A night with The Aggrolites

Los Angeles could not have bred a better mix of ska, soul and old-school funk – all wrapped together to make a premier “dirty reggae” genre – better than The Aggrolites, who graced San Diego with their presence recently at Solana Beach’s Belly Up Tavern. Knowing that the L.A. conglomeration is a good twelve years deep in the performing aspect, I went into the venue expecting an outstanding show, and boy, did they deliver!

The house was packed to brim as the opening, and local, 2-Tone Sounds took the entire stage – literally. Not only were the members skanking and twirling in every direction, the high energy cover group consisted of eleven people! The audience was going wild over ska hit after ska hit, ranging from Big D and the Kids Table to British Ska bands such as the English Beat or The Specials – each song sounding identical to the original track. One would think that the ecstatic audience, having the time of their life, was witnessing a headlining act.

After a short intermission, the main men in their signature black walked, or in the case of lead singer Jesse Wagner limped, onstage to complete the standard sound-check. A unanimous thought wave rippled the assembly and rendered a moment of silence as the crowd pondered: what happened to Wagner’s foot, and will it affect the performance we’re about to see? Little did we know that we had nothing to worry about.

The Aggrolites

The Aggrolites were so polished, so choreographed, so professional that it was as if each person in the audience were watching the band for the first time.

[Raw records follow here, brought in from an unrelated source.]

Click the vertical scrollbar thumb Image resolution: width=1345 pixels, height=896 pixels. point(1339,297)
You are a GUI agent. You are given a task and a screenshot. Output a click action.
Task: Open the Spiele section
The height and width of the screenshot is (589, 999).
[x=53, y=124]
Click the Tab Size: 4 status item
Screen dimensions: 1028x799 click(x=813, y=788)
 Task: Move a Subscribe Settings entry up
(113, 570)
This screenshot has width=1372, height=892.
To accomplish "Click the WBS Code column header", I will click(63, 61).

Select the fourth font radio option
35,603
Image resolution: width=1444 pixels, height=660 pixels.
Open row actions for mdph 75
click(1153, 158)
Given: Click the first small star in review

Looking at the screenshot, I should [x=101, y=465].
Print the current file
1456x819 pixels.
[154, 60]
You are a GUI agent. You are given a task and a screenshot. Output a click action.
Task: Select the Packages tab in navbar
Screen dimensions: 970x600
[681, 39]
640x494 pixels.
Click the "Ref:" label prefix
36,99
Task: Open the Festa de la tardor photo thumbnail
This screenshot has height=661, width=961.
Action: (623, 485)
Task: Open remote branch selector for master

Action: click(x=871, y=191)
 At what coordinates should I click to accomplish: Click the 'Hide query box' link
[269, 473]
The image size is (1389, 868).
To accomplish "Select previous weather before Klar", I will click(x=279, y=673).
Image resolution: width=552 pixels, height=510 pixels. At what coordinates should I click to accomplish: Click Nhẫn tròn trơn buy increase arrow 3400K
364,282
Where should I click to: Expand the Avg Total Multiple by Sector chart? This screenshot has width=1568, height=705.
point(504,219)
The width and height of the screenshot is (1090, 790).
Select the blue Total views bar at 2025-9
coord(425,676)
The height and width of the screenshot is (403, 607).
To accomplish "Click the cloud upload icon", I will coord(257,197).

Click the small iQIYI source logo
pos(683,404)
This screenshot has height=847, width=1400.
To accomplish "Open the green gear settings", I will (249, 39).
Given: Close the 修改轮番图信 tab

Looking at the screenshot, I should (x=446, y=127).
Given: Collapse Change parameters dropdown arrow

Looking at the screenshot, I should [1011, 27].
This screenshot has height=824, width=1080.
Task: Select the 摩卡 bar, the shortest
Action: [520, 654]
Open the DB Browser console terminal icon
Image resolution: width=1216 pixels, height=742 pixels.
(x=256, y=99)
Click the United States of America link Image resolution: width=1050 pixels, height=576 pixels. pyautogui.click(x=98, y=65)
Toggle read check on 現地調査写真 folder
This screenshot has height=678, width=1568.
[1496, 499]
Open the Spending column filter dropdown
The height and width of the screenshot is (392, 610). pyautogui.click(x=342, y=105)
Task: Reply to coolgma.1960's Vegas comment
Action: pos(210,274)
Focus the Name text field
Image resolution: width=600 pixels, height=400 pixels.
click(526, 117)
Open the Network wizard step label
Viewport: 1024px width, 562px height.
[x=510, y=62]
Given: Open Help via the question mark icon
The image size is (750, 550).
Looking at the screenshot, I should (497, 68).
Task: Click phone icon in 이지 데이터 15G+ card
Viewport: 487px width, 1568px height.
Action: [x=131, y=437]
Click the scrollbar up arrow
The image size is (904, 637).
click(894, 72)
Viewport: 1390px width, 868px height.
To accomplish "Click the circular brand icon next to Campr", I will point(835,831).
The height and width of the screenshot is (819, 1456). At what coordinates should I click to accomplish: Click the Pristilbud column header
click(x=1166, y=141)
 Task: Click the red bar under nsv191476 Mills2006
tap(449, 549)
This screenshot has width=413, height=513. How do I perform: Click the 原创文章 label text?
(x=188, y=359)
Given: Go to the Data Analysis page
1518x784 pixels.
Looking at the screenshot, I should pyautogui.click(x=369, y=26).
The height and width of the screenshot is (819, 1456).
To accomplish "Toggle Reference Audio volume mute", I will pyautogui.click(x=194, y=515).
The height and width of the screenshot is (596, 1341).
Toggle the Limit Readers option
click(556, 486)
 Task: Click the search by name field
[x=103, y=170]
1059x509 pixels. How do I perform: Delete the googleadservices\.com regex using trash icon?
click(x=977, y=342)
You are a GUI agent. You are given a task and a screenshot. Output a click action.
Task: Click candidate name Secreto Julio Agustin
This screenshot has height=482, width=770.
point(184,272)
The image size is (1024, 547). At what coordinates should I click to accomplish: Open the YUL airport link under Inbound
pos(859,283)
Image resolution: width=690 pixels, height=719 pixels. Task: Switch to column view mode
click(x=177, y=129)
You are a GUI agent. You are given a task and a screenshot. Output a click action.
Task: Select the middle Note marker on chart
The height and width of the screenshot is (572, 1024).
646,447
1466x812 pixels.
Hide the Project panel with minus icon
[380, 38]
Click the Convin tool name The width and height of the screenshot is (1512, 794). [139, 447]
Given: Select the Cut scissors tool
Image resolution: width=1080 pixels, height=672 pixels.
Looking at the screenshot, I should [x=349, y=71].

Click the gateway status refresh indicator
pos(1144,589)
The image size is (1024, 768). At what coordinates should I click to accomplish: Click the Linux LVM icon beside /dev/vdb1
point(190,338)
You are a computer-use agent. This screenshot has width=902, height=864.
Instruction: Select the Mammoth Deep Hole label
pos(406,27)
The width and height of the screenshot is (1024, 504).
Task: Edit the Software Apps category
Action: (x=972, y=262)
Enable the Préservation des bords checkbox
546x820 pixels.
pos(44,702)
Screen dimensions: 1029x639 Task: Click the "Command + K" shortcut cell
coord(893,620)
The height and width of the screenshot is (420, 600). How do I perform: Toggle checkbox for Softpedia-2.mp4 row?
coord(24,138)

The Aggrolites were so polished, so choreographed, so professional that it was as if each person in the audience were watching the band for the first time. No one was standing, or sitting, still with the infectious rhythm and vivacity emanating from the stage throughout the facility, even prompting fully grown men to sit atop other men’s shoulders. The wounded Wagner didn’t miss a beat either, making sure to physically cater to every angle of the engulfed audience before him, negating his injury altogether. Keyboardist Roger Rivas continually transfixed the crowd with fingers flying at the speed of light, as if possessed by some form of black reggae magic only heard on recorded tracks. And even though the boys hail out of L.A. concert houses, they still maintain love for their neighbors to the south, admitting that the Belly Up Tavern is “the best place to play in the whole wide world.”

The following day brought about several people in San Diego adorning Aggrolites merchandise, myself included. More than that, the men in black deserve their continued support after releasing five full-length albums and one live album since their debut in 2002 – even having songs featured in films such as 50/50 and Bandslam. Next stop for The Aggrolites is The Victoria Ska Festival in Vancouver this July alongside Fishbone and Barrington Levy, but if Canada is a little too far away, you can always find them online or by joining the ‘Aggro Army’ at www.aggroreggae.com.